Two-Faced Social Agents: Context Collapse in Role-Conditioned Large Language Models
Vikram K Suresh
TL;DR
The paper investigates whether frontier LLMs can sustain authentic, role-conditioned socioeconomic personas when performing cognitively demanding tasks. By testing GPT-5, Claude Sonnet 4.5, and Gemini 2.5 Flash across 15 SES personas and three scenarios on SAT mathematics and affective preferences, it reveals a robust context collapse: GPT-5 shows complete collapse, Gemini 2.5 Flash shows partial collapse, and Claude Sonnet 4.5 retains limited SES-based variation, including an inverted SES-performance pattern under replication. However, when cognitive constraints are relaxed (affective tasks), socio-affective variation reemerges, indicating a two-faced behavior where demographic signals persist in some domains but vanish in others. The study links these failures to optimization-driven convergence and alignment tradeoffs, with significant implications for using LLMs in realistic social simulations and survey research, and it proposes detection strategies based on cognitive load, response patterns, timing, and linguistic fingerprints. Overall, the work argues that effective realistic social simulations require embedding contextual priors in post-training alignment, not just distributional calibration, to maintain authentic role-conditioned reasoning under varied tasks.
Abstract
In this study, we evaluate the persona fidelity of frontier LLMs, GPT-5, Claude Sonnet 4.5 and Gemini 2.5 Flash when assigned distinct socioeconomic personas performing scholastic assessment test (SAT) mathematics items and affective preference tasks.

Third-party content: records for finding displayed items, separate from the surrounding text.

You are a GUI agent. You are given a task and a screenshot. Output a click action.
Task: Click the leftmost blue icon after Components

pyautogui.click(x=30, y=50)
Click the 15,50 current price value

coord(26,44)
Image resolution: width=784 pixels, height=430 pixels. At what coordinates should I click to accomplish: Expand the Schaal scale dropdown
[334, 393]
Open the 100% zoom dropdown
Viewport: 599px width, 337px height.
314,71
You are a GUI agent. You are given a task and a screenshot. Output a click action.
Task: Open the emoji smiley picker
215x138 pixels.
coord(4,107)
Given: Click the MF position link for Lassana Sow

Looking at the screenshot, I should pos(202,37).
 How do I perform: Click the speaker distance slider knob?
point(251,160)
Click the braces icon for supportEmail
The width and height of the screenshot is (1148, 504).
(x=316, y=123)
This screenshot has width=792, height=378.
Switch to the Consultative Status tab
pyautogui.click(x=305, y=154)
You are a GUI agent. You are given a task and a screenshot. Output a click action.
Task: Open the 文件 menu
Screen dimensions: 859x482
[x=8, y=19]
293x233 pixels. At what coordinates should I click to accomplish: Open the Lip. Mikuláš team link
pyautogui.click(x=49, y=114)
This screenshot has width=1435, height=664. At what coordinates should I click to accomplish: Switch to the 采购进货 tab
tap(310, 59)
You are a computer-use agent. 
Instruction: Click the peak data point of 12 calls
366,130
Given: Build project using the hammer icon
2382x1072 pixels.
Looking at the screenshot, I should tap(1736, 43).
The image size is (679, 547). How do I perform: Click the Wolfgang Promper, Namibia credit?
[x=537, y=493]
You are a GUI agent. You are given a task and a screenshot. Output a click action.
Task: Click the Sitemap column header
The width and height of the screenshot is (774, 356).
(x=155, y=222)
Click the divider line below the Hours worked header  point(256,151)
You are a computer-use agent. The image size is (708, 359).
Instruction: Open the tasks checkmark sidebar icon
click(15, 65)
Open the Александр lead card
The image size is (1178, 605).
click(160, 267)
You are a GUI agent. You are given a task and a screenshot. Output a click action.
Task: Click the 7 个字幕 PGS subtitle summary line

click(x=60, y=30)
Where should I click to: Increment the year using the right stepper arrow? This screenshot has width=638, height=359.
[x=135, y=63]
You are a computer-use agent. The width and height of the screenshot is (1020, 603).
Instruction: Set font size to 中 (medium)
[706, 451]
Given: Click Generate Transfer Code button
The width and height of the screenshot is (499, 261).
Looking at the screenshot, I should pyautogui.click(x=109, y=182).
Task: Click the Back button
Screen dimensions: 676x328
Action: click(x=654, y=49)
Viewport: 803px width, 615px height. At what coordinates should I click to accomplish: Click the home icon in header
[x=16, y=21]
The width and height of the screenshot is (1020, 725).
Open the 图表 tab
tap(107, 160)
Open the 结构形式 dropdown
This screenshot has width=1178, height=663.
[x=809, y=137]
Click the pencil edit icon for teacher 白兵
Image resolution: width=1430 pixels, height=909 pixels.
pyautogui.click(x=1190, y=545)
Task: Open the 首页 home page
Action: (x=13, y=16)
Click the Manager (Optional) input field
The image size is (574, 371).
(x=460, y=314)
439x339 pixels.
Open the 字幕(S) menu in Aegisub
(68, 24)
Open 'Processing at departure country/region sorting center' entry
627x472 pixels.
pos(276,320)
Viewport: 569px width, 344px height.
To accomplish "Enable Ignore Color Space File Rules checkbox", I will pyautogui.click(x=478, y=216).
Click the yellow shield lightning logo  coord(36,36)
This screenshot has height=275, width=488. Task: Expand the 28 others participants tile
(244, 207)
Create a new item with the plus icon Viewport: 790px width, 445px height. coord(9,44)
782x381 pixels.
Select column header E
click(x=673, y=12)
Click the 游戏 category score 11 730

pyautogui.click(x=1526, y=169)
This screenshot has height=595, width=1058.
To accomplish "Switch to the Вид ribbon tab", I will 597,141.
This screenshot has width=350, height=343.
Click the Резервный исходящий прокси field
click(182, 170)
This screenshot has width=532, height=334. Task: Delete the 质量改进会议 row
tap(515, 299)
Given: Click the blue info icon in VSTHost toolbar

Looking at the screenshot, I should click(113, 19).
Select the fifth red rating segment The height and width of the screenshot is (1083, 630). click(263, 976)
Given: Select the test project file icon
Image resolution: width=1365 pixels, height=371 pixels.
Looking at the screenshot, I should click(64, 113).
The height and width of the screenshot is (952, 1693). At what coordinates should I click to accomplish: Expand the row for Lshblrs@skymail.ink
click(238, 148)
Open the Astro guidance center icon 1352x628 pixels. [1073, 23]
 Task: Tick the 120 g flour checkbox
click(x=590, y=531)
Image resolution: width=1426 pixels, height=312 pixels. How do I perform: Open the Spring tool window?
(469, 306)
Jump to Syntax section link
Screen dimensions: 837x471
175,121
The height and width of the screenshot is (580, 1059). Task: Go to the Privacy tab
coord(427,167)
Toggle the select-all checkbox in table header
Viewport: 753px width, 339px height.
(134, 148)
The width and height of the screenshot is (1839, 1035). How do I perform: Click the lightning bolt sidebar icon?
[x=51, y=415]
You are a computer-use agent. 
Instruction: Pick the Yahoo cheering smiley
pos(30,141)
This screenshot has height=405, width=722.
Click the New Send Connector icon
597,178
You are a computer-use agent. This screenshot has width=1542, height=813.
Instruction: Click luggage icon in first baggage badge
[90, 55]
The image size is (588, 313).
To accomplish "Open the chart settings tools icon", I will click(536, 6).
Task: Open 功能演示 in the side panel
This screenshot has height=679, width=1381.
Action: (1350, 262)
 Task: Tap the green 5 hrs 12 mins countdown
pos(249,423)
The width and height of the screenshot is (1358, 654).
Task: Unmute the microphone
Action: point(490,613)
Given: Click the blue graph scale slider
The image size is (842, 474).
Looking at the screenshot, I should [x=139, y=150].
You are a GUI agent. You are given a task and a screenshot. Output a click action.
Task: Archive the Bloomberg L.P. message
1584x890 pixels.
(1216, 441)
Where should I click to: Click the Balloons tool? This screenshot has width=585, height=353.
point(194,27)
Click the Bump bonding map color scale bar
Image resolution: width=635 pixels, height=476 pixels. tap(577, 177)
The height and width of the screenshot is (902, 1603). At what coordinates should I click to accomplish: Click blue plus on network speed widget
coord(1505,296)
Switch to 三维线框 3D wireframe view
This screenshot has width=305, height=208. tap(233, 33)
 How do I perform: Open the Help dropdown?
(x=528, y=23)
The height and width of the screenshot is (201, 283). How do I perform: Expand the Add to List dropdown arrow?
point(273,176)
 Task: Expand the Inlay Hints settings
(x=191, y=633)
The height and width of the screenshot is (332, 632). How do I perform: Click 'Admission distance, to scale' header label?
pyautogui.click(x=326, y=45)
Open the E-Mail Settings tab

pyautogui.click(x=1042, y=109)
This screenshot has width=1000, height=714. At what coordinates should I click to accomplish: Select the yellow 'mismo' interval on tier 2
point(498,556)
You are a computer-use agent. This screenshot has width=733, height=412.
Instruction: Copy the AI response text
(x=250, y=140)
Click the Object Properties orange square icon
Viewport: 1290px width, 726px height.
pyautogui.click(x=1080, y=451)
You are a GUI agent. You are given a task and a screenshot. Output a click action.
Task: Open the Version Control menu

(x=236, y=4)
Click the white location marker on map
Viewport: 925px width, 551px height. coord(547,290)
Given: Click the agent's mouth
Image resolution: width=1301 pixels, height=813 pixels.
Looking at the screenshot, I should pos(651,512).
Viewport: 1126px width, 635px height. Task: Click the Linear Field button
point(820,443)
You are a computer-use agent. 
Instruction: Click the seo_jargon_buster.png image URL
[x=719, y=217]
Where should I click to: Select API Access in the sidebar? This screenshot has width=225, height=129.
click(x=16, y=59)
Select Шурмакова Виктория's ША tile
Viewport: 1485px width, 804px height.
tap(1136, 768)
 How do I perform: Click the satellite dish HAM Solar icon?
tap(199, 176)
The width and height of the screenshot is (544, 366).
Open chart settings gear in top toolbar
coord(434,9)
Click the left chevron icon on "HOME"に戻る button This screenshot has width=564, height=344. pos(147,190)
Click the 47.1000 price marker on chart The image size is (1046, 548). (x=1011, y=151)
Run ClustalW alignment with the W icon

Across 15 distinct role conditions and three testing scenarios, GPT-5 exhibited complete contextual collapse and adopted a singular identity towards optimal responses (PERMANOVA p=1.000, R^2=0.0004), while Gemini 2.5 Flash showed partial collapse (p=0.120, R^2=0.0020). Claude Sonnet 4.5 retained limited but measurable role-specific variation on the SAT items (PERMANOVA p<0.001, R^2=0.0043), though with inverted SES-performance relationships where low-SES personas outperformed high-SES personas (eta^2 = 0.15-0.19 in extended replication). However, all models exhibited distinct role-conditioned affective preference (average d = 0.52-0.58 vs near zero separation for math), indicating that socio-affective variation can reemerge when cognitive constraints are relaxed. These findings suggest that distributional fidelity failure originates in task-dependent contextual collapse: optimization-driven identity convergence under cognitive load combined with impaired role-contextual understanding. Realistic social simulations may require embedding contextual priors in the model's post-training alignment and not just distributional calibration to replicate human-like responses. Beyond simulation validity, these results have implications for survey data integrity, as LLMs can express plausible demographic variation on preference items while failing to maintain authentic reasoning constraints.